_Task details_.
The entries below hold a line with "資金調達 (773, 1861)" and a line with "DMMで見る (257, 1312)". Return those lines and all that lie between them, exactly and only.

_Recorded data_.
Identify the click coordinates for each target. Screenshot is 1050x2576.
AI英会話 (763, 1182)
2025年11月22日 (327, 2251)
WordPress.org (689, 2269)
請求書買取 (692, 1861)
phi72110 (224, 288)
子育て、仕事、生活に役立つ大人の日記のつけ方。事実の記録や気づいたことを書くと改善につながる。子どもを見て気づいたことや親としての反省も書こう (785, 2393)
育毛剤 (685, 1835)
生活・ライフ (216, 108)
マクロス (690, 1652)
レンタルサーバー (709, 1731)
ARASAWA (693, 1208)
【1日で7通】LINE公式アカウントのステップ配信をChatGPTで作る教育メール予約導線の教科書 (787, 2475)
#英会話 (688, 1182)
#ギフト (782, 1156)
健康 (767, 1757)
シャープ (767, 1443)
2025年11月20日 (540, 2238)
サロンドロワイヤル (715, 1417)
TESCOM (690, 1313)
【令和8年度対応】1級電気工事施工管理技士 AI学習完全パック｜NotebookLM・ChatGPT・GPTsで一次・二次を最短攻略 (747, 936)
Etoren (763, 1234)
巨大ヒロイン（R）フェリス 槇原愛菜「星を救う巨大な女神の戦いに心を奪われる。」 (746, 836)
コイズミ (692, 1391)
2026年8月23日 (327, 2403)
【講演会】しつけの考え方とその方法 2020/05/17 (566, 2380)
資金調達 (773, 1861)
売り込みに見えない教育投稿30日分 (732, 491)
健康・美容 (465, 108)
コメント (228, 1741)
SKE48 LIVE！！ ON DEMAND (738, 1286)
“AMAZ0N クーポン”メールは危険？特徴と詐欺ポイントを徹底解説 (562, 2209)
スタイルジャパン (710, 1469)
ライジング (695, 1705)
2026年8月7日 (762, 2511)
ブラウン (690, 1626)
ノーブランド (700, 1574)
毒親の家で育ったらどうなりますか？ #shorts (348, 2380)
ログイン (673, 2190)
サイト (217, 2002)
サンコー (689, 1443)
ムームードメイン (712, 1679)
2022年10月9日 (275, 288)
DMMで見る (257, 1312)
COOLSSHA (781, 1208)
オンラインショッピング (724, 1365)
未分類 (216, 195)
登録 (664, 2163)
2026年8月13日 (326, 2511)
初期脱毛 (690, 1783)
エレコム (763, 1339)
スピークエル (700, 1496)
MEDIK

_Task response_.
資金調達 (773, 1861)
売り込みに見えない教育投稿30日分 (732, 491)
健康・美容 (465, 108)
コメント (228, 1741)
SKE48 LIVE！！ ON DEMAND (738, 1286)
“AMAZ0N クーポン”メールは危険？特徴と詐欺ポイントを徹底解説 (562, 2209)
スタイルジャパン (710, 1469)
ライジング (695, 1705)
2026年8月7日 (762, 2511)
ブラウン (690, 1626)
ノーブランド (700, 1574)
毒親の家で育ったらどうなりますか？ #shorts (348, 2380)
ログイン (673, 2190)
サイト (217, 2002)
サンコー (689, 1443)
ムームードメイン (712, 1679)
2022年10月9日 (275, 288)
DMMで見る (257, 1312)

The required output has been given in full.